__Work request__: Determine how many lines of the entries include the word "agent", and report that number with no further text.

Extracted entries section start

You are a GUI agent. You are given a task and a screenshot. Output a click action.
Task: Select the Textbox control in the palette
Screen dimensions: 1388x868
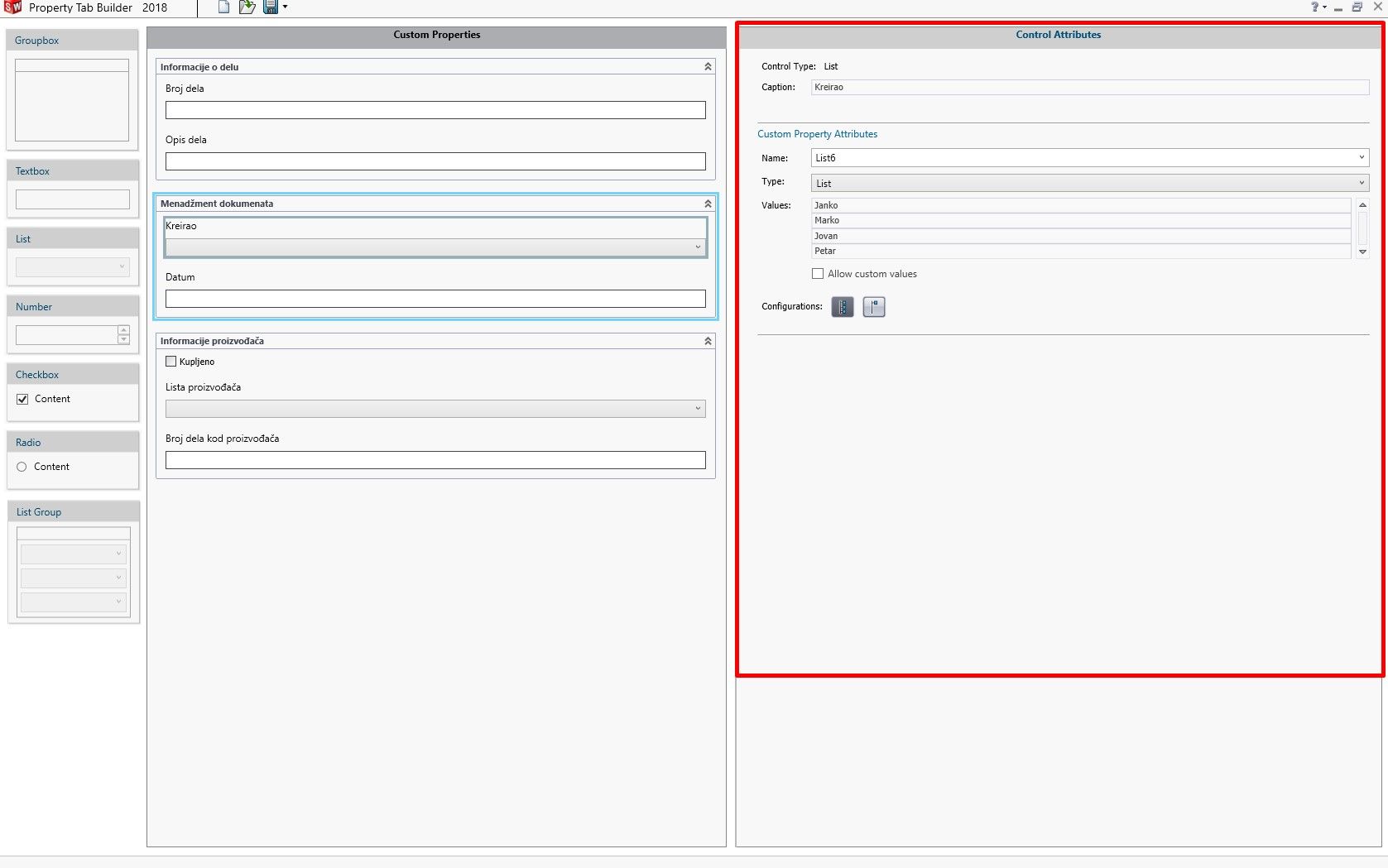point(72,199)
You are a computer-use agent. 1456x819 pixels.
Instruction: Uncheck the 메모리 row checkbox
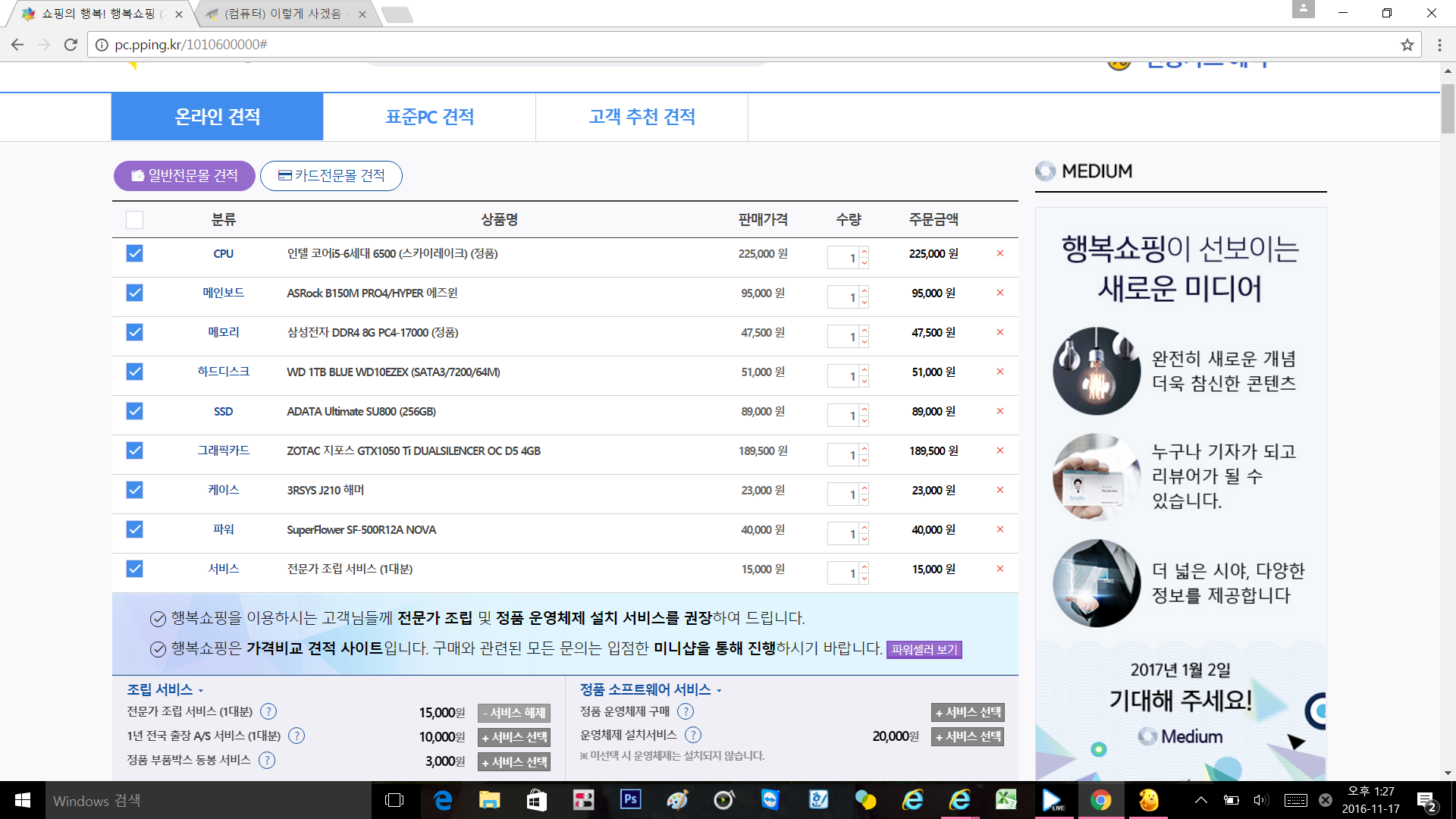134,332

Extracted entries section end

__Solution to the problem__: 2